● WHAT IS REQUIRED: Please print the listing that follows word for word, but skip any pictures it holds.

......

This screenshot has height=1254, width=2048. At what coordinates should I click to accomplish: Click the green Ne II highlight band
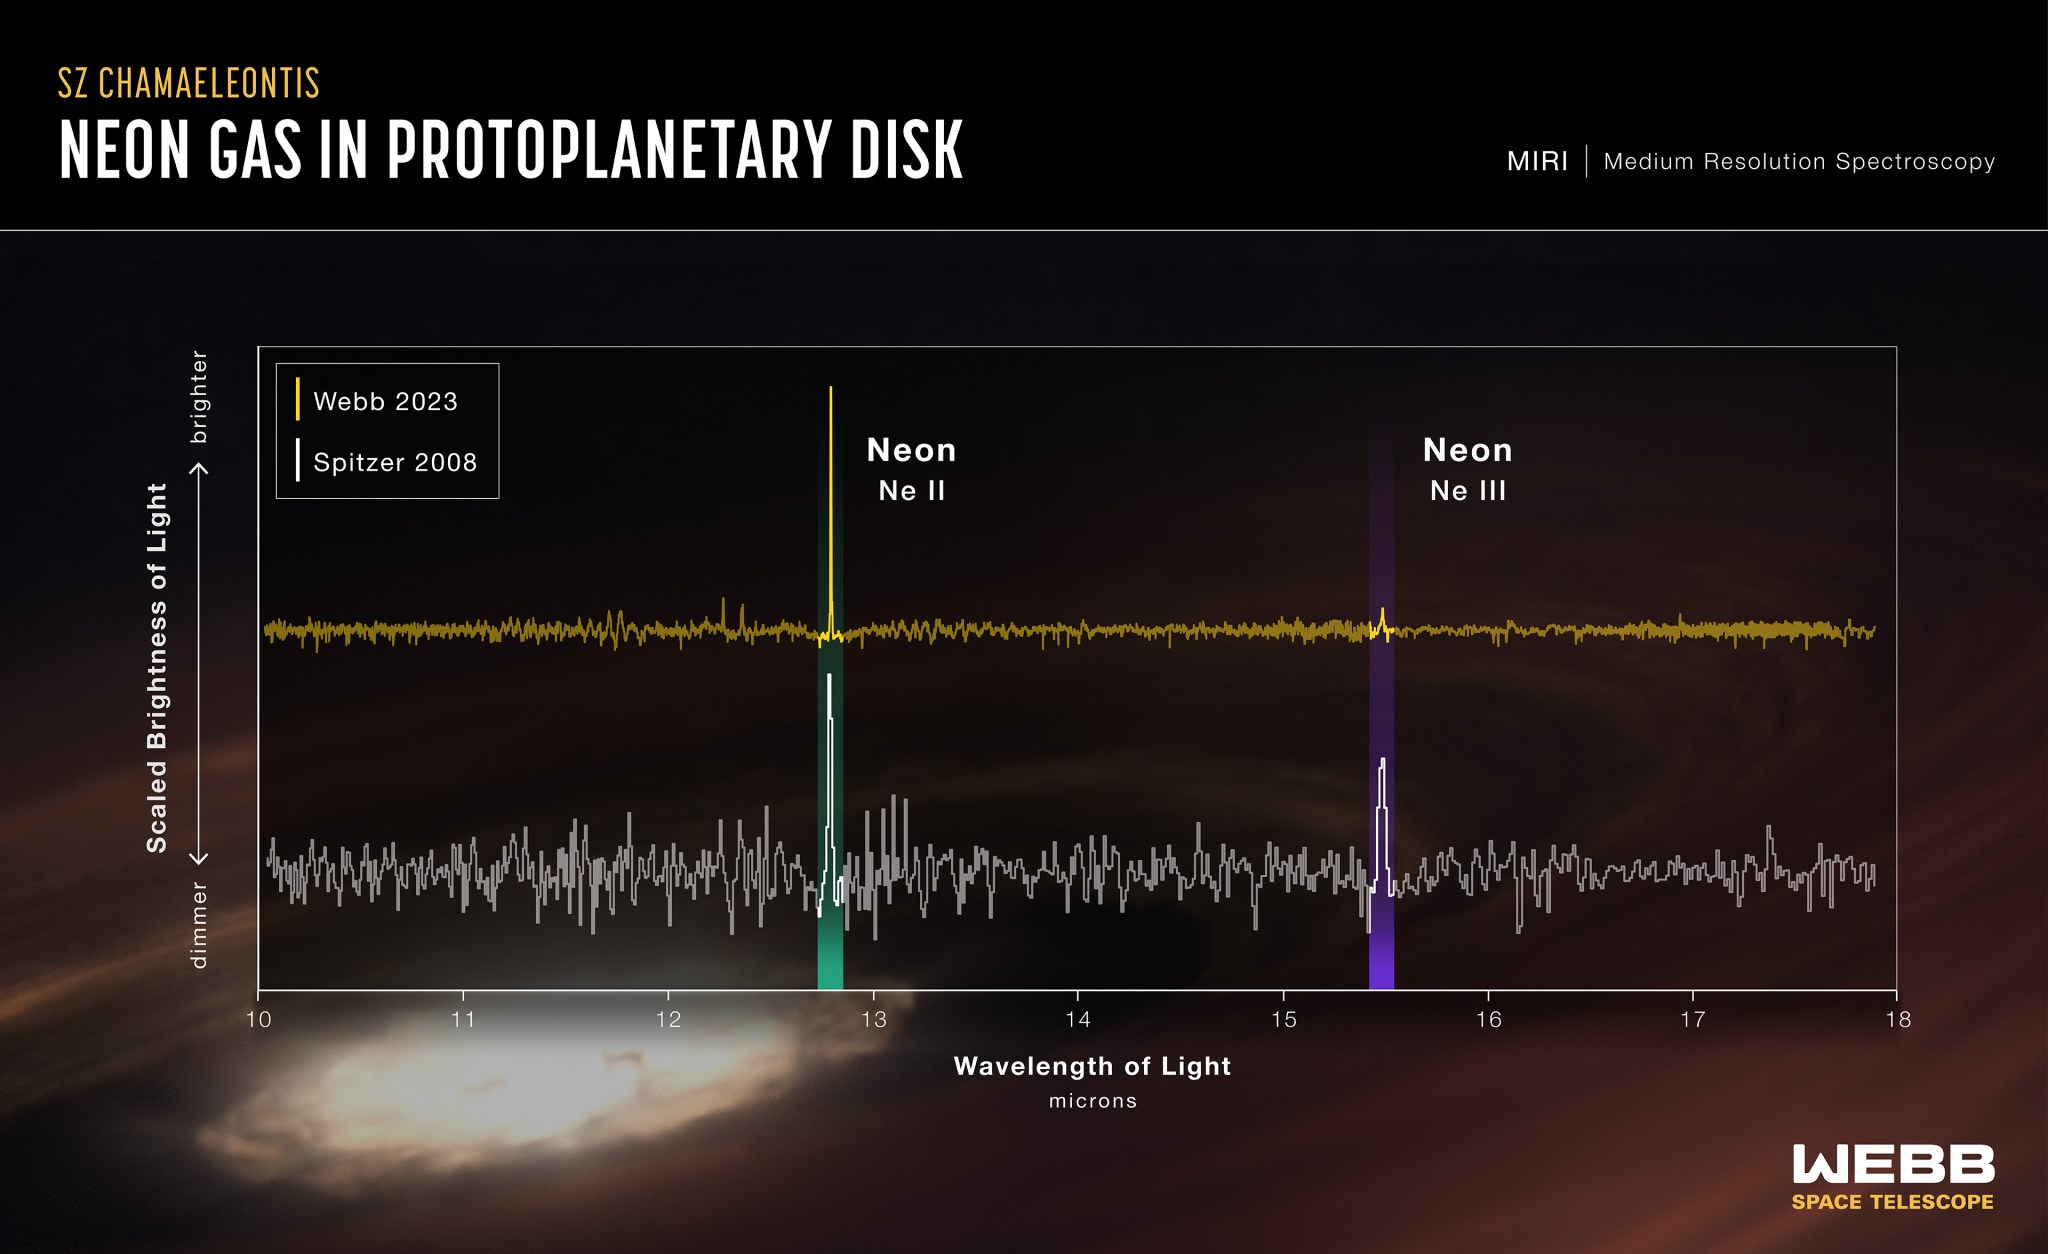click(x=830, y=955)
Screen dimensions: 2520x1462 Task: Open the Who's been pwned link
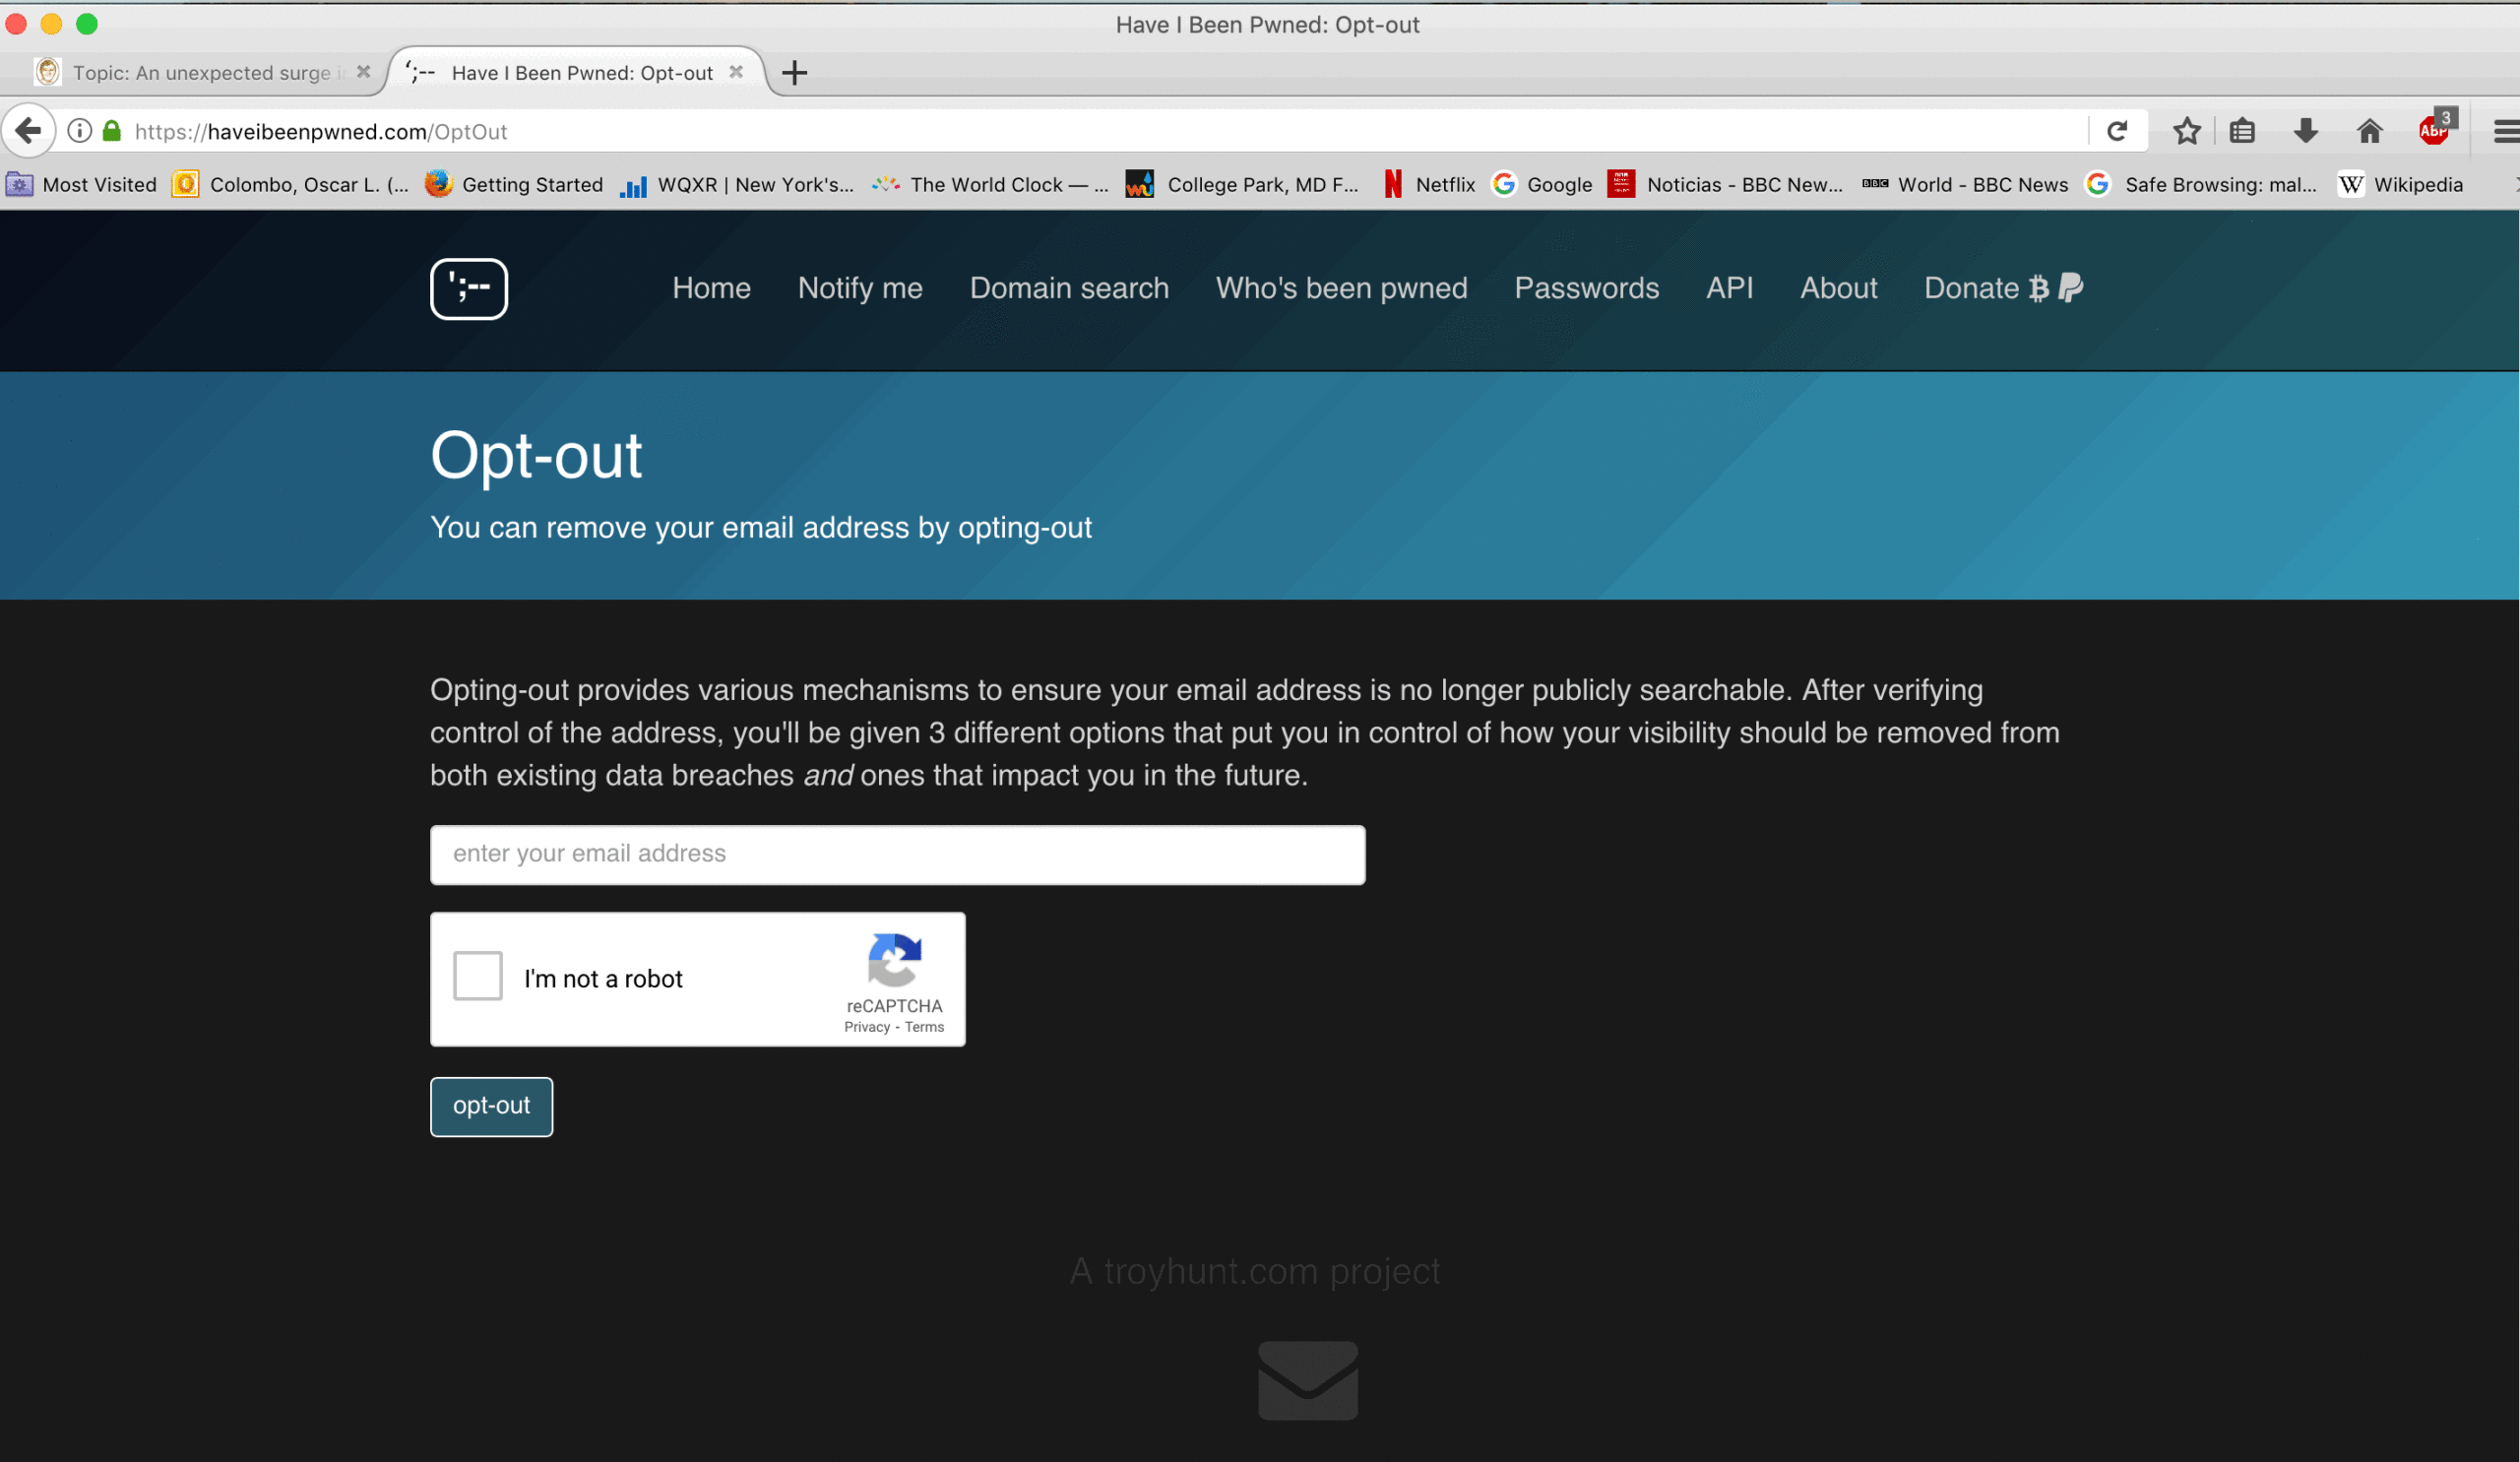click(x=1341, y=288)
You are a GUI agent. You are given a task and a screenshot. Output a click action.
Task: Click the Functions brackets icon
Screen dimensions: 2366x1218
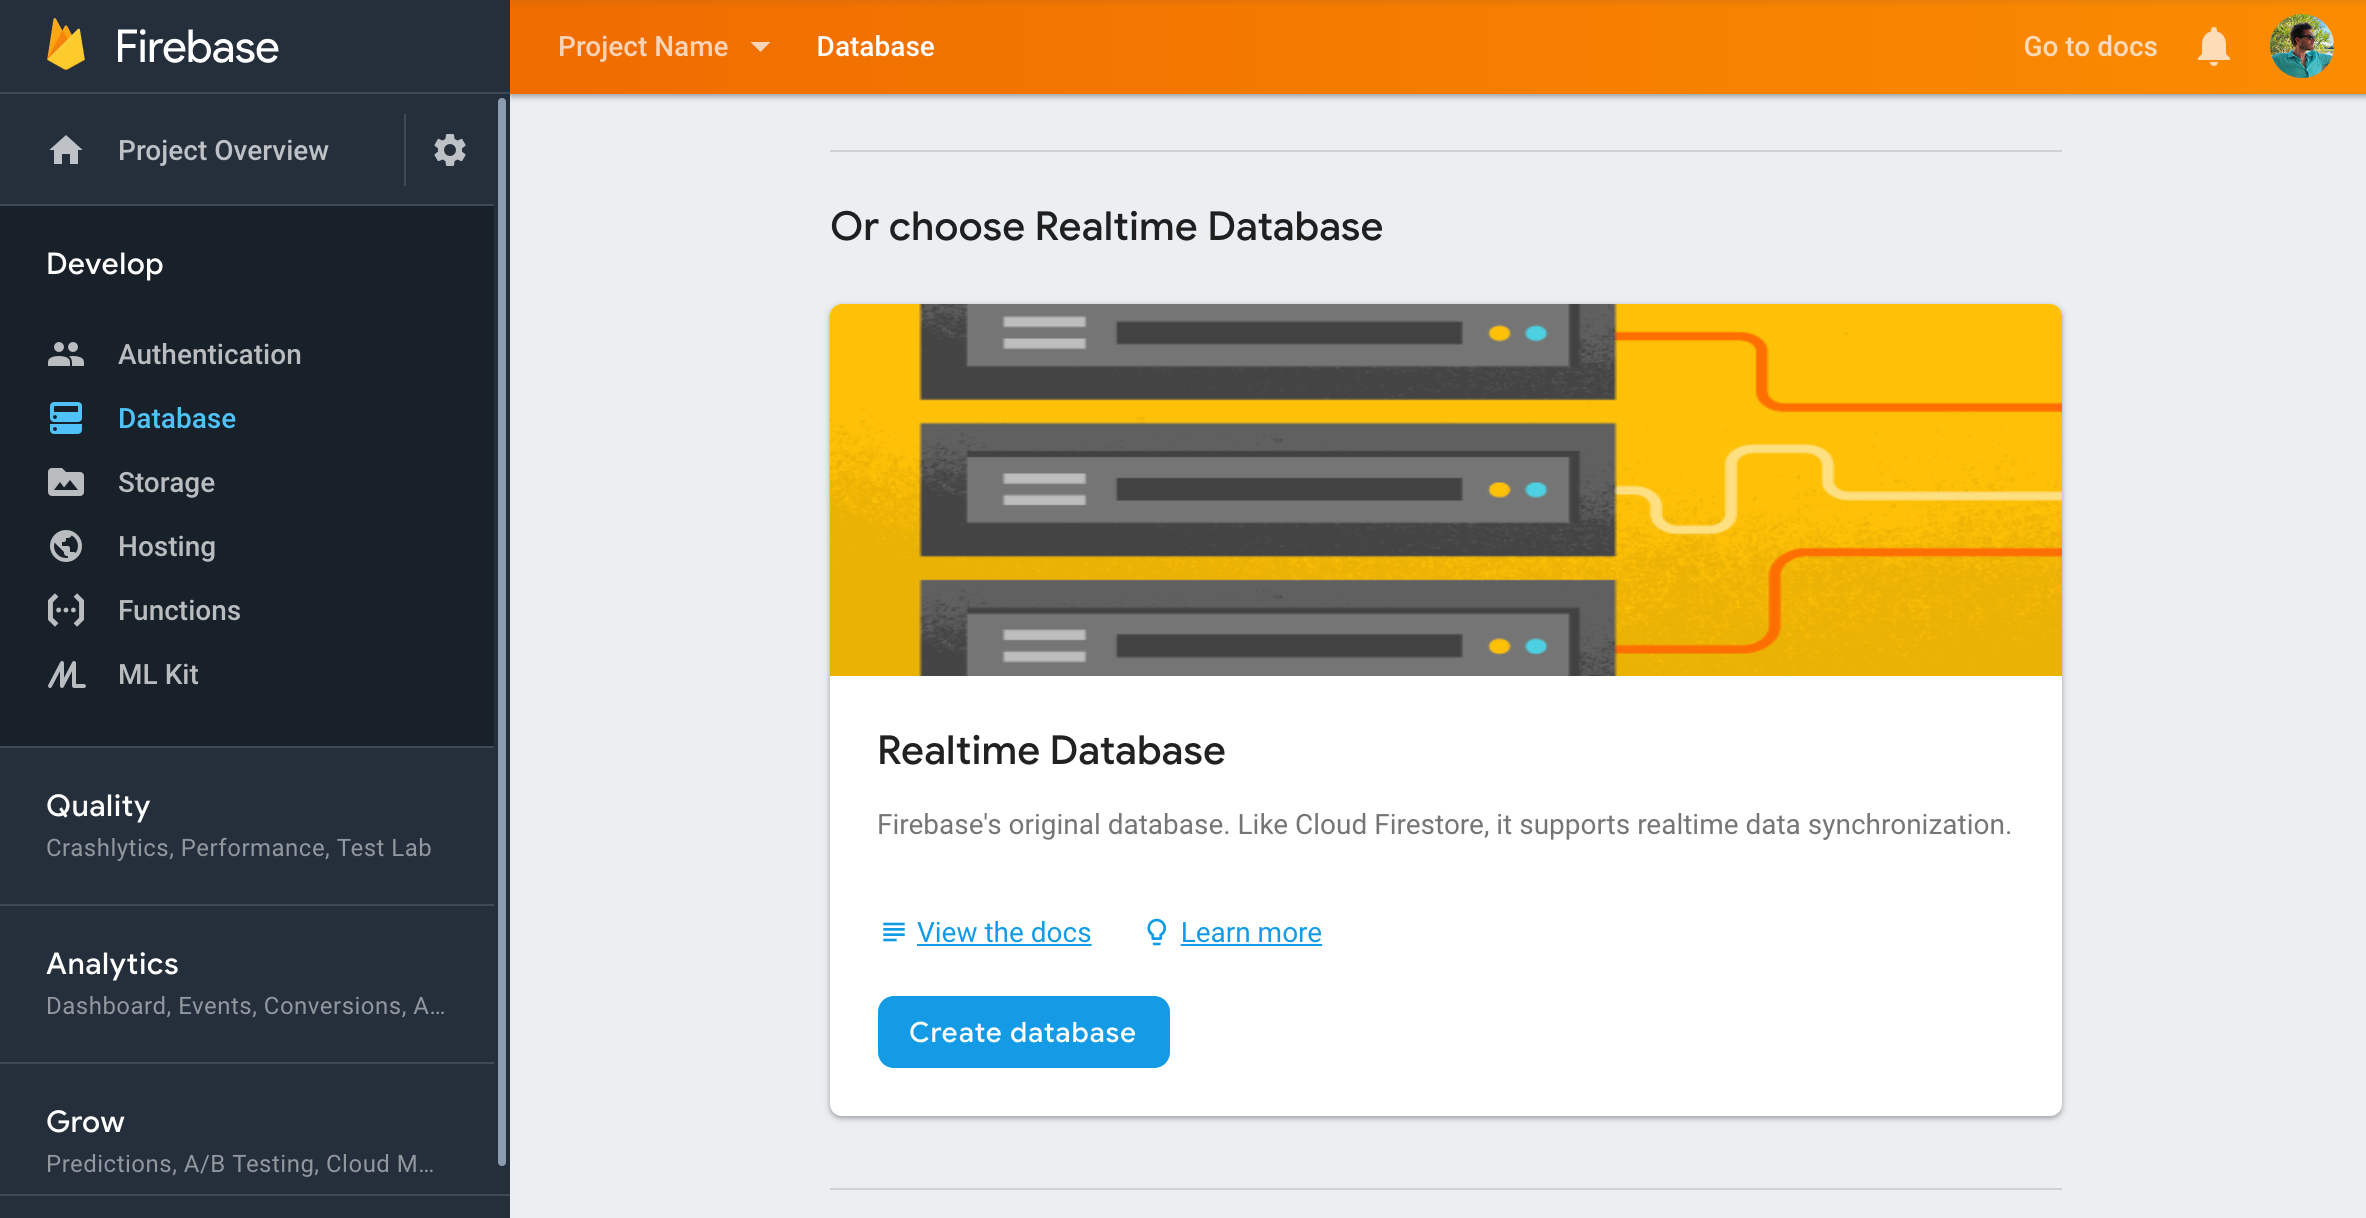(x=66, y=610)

......

● SOLUTION TO THIS TASK:
This screenshot has height=1254, width=2048. At what coordinates should I click to accomplish: Click the green Ne II highlight band
click(x=830, y=955)
Screen dimensions: 2520x1462 Task: Open the Who's been pwned link
click(x=1341, y=288)
You are a GUI agent. You are given a task and a screenshot. Output a click action.
Task: Click the Functions brackets icon
Screen dimensions: 2366x1218
(x=66, y=610)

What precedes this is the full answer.